CANTON, Ohio — After years of planning, billions in TV ads, millions of air miles, countless motorcades and three game-changing debates, it still comes down to Ohio.
And Ohio still remains a tossup.
Whichever way it goes will likely determine the winner.
A good place to watch for clues is Stark County, a county with an uncanny record of predicting the outcome in this most crucial of battleground states. And Stark comes down voters like Chris Toxie and Paul Sommers.
Sommers, 62, a retired county worker, voted for Democrat Barack Obama four years ago. But Republican Mitt Romney got his vote this time.
His son has been out of college for three years but starts his first full-time job Monday, as a $15-an-hour manager at a sporting goods chain. He had to move to North Carolina for the promotion from part-time sales.
In 2008, Obama “spoke to a lot of the issues that concern me and I thought I’d give him a chance,” Sommers said after casting an early ballot last week. “I’ve seen little in the way of progress.”
Toxie can relate, though Obama got his early ballot. His 18-year-old son barely escaped the fast food industry when a company that installs countertops took him on a few weeks ago.
“Things are better. But it’s not great. It’s hard for people to get jobs, not where you can learn a trade,” said Toxie, 49, who repairs printers and copiers for a living. “I just don’t want to go back to the way it was before. I kind of think the Republicans got us into this mess and we ought to give Obama a longer chance to get us back out.”
Ohio has picked every winner since 1964, by far the nation’s longest winning streak. It’s more than a good predictor: With 18 electoral votes, it’s also a critical battleground.
No Republican has won the White House without it. Most recent polls have shown Obama inching ahead, but Romney has remained within reach.
Conventional wisdom holds that Obama will do well in northwest Ohio, where the auto industry he rescued is most prevalent, and in the industrial northeast.
Romney will rake in plenty of votes in suburban Cleveland and the Bible Belt in southwestern Ohio. Central Ohio, with the capital and many suburbanites, is a tossup. So is the southeast corner – coal country, with social conservative rural residents and Democrat-oriented blue collar workers.
Stark County sits at the transition between northeast and southeast. From factories to fracking, blighted neighborhoods in Canton to million-dollar mansions, suburban strip malls to rolling farmland, it has a bit of everything that makes up the state.
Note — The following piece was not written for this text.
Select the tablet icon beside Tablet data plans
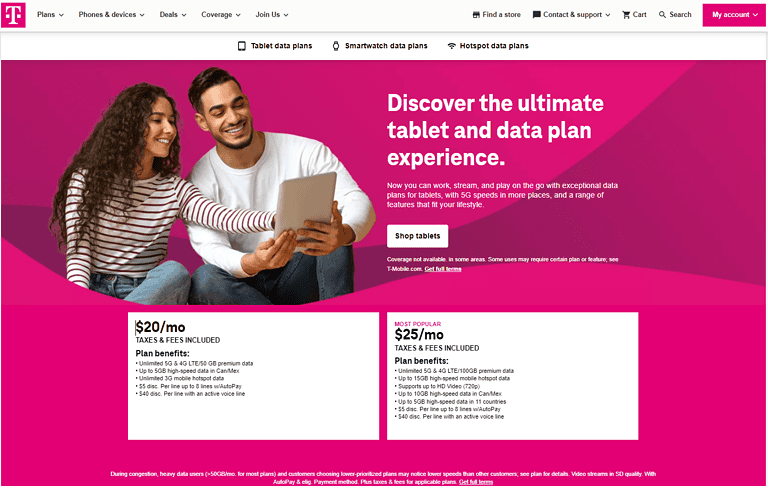768x486 pixels. (x=241, y=46)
It’s not exactly the Rust Belt. It’s a melange and a microcosm, of the state and the nation.
“It’s kind of the gateway,” said David Cohen, a political scientist at the University of Akron’s Bliss Institute of Applied Politics. “It’s demographics. It’s economics. It’s just a really interesting mix.”
With 375,000 residents out of 11.5 million statewide, no one thinks Stark County alone will tip the outcome. But it’s a great place to gauge how it looks.
Bottom line: hard to say.
“It’s going to be slim here in the county,” said Janet Creighton, a county commissioner who was President George W. Bush’s liaison to local government after serving as Canton’s mayor. “I have not seen this level of enthusiasm and energy since 2000. People are tired of what they have. . . . People are struggling.”
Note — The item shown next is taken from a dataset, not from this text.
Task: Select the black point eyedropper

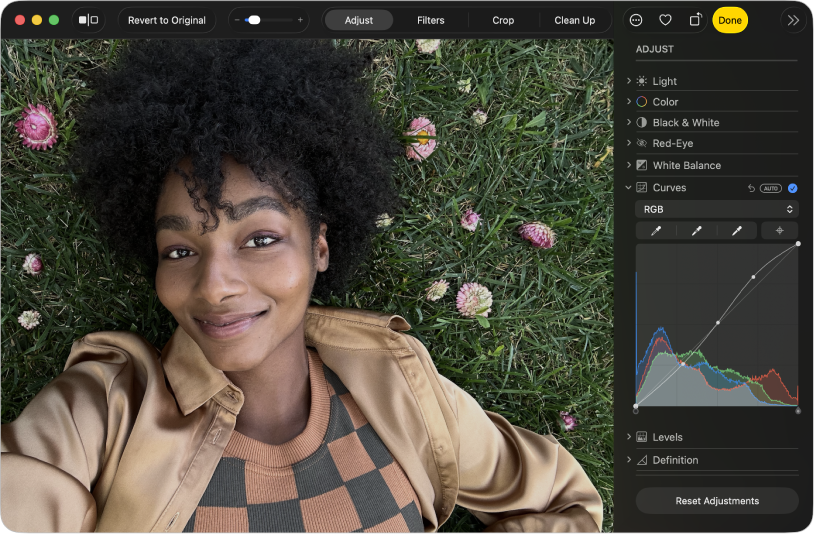Action: point(656,231)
Romney strategists assert that independent voters in Ohio have abandoned Obama, putting the state within reach. “Right now, their firewall is burning,” said Rich Beeson, Romney’s political director.
Obama strategist David Axelrod took strong issue with that. “There’s a growing recognition on the other side that Ohio is fading away,” he said.
Stark County has sided with the winner in 10 of the last dozen presidential contests, and in nine of those it came within 2 percentage points of the statewide tally. Its biggest flub was in 2004, when Sen. John Kerry lost Ohio 51 percent-49 percent but carried the county by 3,100 votes out of nearly 200,000.